Filter the listing below down to the lines with the word "computer" and copy those.

Data extracts.

▼▼▼

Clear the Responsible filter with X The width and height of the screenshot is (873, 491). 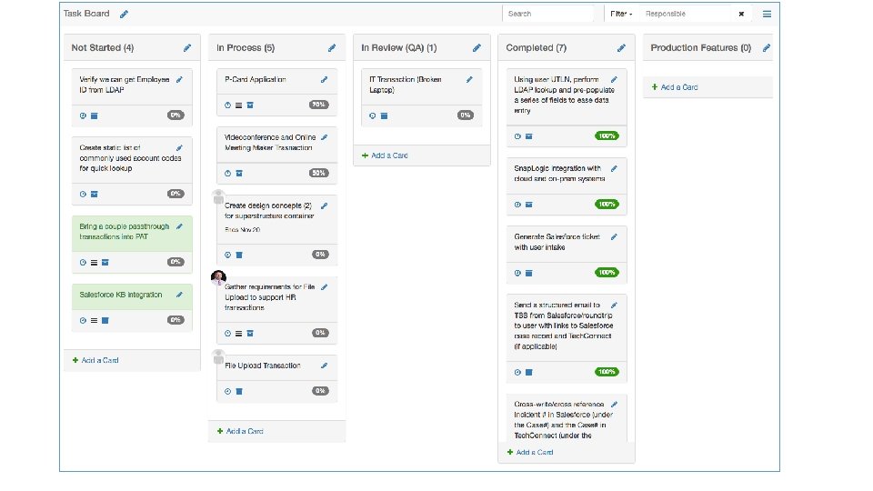point(741,14)
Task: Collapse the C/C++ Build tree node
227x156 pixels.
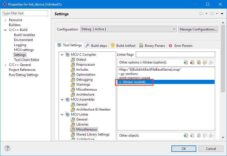Action: 5,30

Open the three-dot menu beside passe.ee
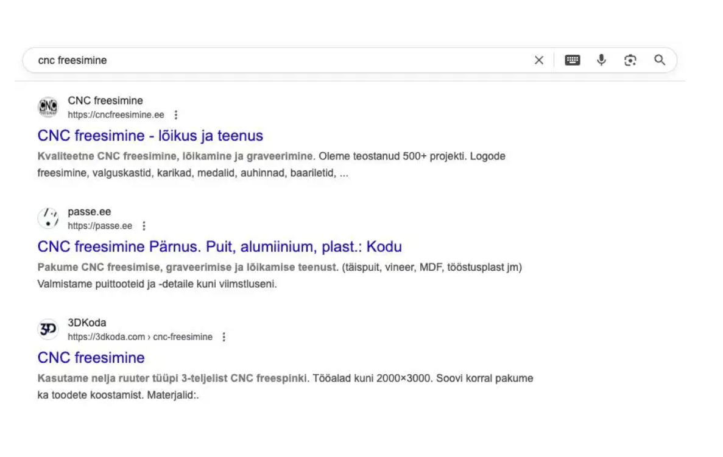pos(144,226)
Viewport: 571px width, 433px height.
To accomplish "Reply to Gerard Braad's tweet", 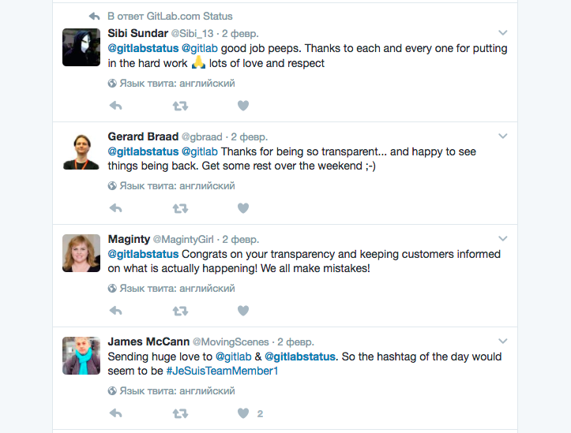I will [x=115, y=208].
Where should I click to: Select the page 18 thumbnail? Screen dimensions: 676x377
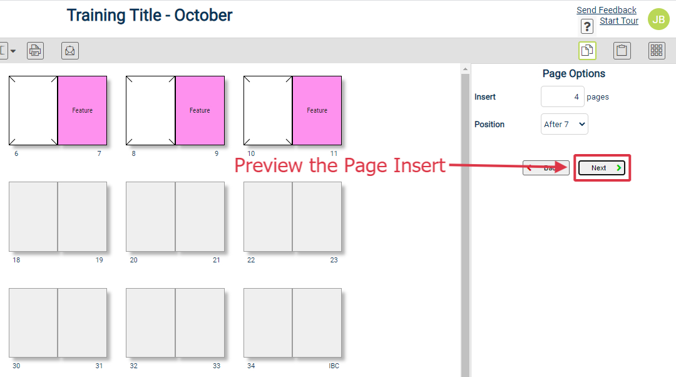click(33, 217)
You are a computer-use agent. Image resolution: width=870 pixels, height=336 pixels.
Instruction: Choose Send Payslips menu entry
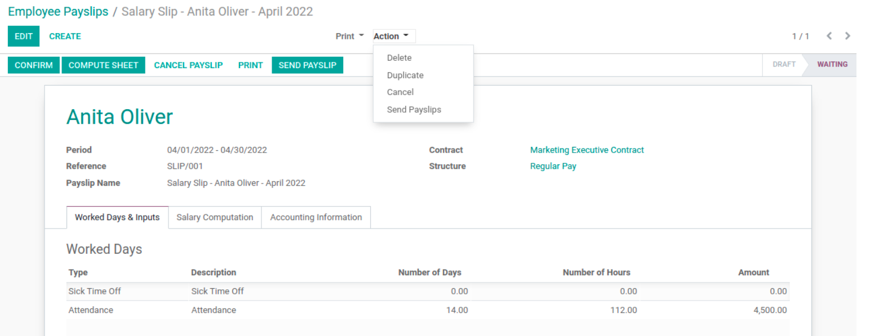coord(414,110)
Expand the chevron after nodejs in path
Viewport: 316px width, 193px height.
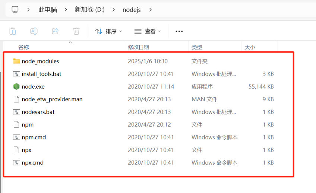click(x=150, y=10)
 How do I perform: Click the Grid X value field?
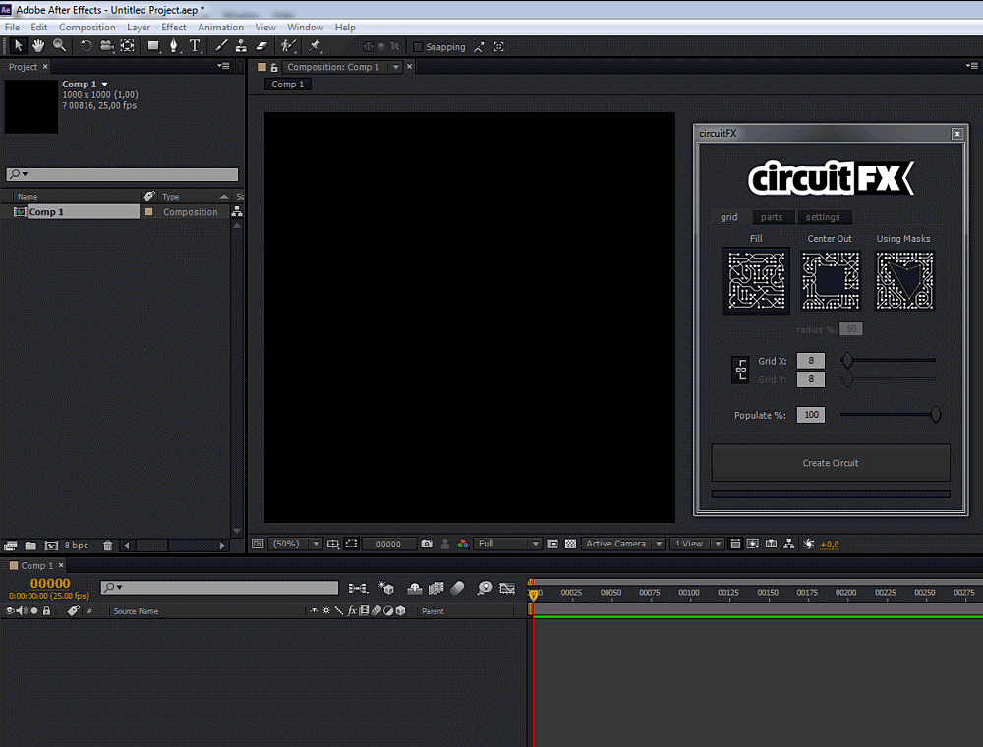pos(810,361)
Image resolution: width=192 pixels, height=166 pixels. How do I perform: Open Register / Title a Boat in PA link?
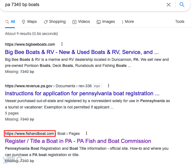point(78,141)
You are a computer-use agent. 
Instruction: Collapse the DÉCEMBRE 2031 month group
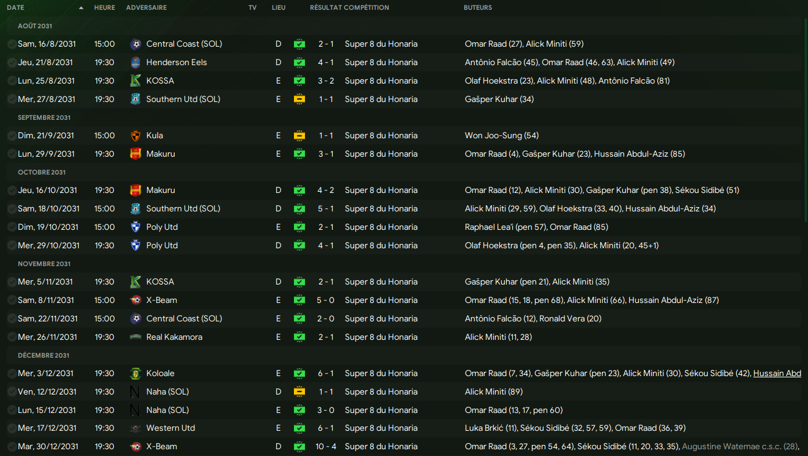coord(44,355)
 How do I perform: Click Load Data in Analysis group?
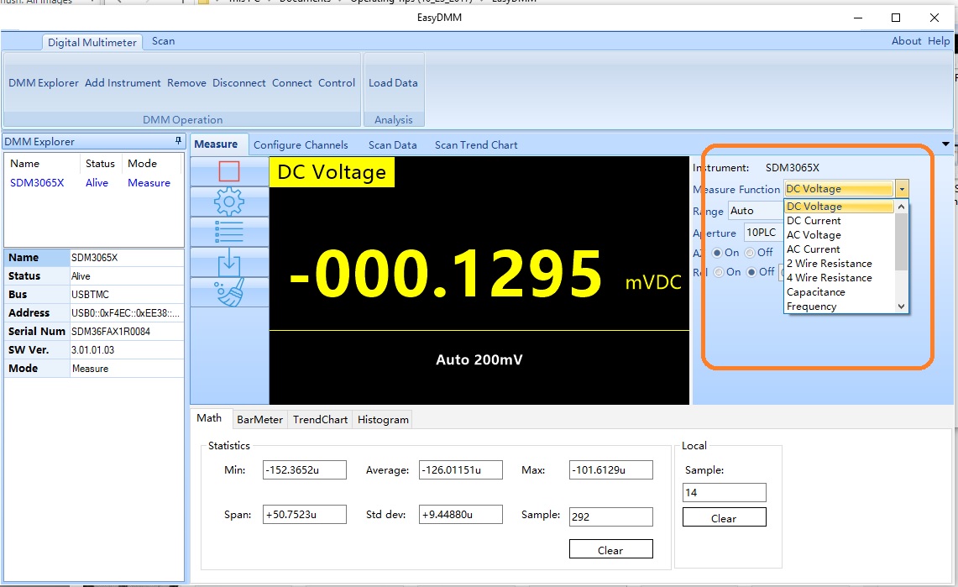(393, 83)
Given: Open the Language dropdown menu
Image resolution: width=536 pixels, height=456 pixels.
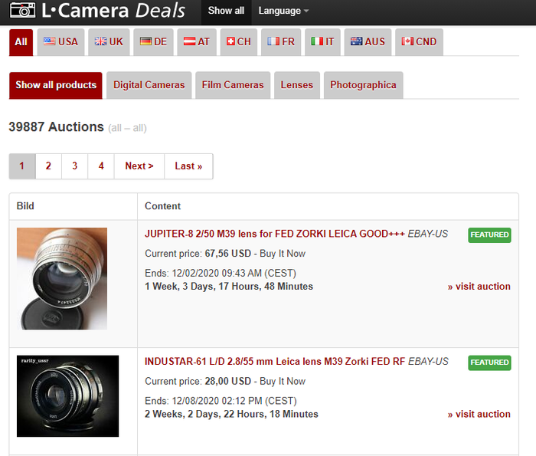Looking at the screenshot, I should pos(283,11).
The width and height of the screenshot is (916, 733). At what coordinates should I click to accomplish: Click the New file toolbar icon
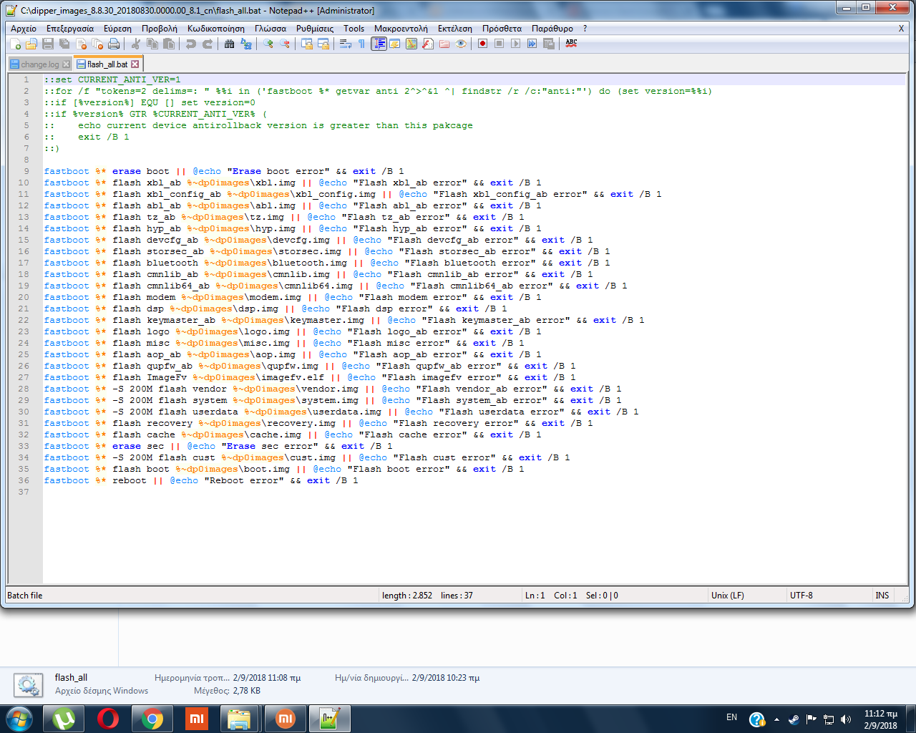15,44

▲▲▲

Solution below.
You are a computer-use agent. Image resolution: width=870 pixels, height=336 pixels.
You are a computer-use agent. 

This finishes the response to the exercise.